■ **Exercise details**: Your answer should restate each line of the data below word for word.

#####

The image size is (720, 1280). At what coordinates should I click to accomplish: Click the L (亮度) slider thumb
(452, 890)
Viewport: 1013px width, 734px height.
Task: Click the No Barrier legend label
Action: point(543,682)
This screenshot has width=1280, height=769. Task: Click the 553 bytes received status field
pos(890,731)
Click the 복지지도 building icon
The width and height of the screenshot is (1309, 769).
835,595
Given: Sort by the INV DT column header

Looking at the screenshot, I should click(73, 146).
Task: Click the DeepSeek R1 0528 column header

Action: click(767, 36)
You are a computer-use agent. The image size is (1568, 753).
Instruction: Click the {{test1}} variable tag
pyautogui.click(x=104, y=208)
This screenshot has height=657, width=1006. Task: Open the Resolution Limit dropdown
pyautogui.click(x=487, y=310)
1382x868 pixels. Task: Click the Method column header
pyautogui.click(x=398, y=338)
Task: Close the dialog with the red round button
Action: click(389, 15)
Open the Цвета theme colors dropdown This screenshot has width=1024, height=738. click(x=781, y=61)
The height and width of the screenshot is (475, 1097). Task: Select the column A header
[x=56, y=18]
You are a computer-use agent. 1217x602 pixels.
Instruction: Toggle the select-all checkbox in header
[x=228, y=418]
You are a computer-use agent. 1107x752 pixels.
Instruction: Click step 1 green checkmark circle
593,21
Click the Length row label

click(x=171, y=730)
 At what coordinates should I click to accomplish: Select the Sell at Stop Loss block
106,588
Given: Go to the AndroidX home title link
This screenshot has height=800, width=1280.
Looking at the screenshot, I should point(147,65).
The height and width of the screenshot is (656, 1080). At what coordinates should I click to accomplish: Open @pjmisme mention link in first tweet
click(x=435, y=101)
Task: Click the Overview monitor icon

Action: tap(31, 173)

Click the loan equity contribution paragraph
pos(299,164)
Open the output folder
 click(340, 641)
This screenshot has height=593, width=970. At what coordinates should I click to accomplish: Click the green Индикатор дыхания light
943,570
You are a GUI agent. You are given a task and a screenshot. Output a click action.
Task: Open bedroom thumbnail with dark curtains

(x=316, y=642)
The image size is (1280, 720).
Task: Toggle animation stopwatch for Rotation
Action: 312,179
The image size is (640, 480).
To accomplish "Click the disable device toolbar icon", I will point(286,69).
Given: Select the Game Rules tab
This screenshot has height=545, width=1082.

#####

■ **Response to this exercise**:
The image size is (720, 1280). At what coordinates should I click to accomplish: Click the L (亮度) slider thumb
(452, 890)
Viewport: 1013px width, 734px height.
Task: Click the No Barrier legend label
Action: point(543,682)
This screenshot has width=1280, height=769. Task: Click the 553 bytes received status field
pos(890,731)
Click the 복지지도 building icon
The width and height of the screenshot is (1309, 769).
835,595
Given: Sort by the INV DT column header

Looking at the screenshot, I should click(73, 146).
Task: Click the DeepSeek R1 0528 column header

Action: click(767, 36)
You are a computer-use agent. The image size is (1568, 753).
Instruction: Click the {{test1}} variable tag
pyautogui.click(x=104, y=208)
This screenshot has height=657, width=1006. Task: Open the Resolution Limit dropdown
pyautogui.click(x=487, y=310)
1382x868 pixels. Task: Click the Method column header
pyautogui.click(x=398, y=338)
Task: Close the dialog with the red round button
Action: click(389, 15)
Open the Цвета theme colors dropdown This screenshot has width=1024, height=738. click(x=781, y=61)
The height and width of the screenshot is (475, 1097). Task: Select the column A header
[x=56, y=18]
You are a computer-use agent. 1217x602 pixels.
Instruction: Toggle the select-all checkbox in header
[x=228, y=418]
You are a computer-use agent. 1107x752 pixels.
Instruction: Click step 1 green checkmark circle
593,21
Click the Length row label

click(x=171, y=730)
 At what coordinates should I click to accomplish: Select the Sell at Stop Loss block
106,588
Given: Go to the AndroidX home title link
This screenshot has height=800, width=1280.
Looking at the screenshot, I should point(147,65).
The height and width of the screenshot is (656, 1080). At what coordinates should I click to accomplish: Open @pjmisme mention link in first tweet
click(x=435, y=101)
Task: Click the Overview monitor icon

Action: tap(31, 173)

Click the loan equity contribution paragraph
pos(299,164)
Open the output folder
 click(340, 641)
This screenshot has height=593, width=970. At what coordinates should I click to accomplish: Click the green Индикатор дыхания light
943,570
You are a GUI agent. You are given a task and a screenshot. Output a click action.
Task: Open bedroom thumbnail with dark curtains

(x=316, y=642)
The image size is (1280, 720).
Task: Toggle animation stopwatch for Rotation
Action: 312,179
The image size is (640, 480).
To accomplish "Click the disable device toolbar icon", I will point(286,69).
Given: Select the Game Rules tab
This screenshot has height=545, width=1082.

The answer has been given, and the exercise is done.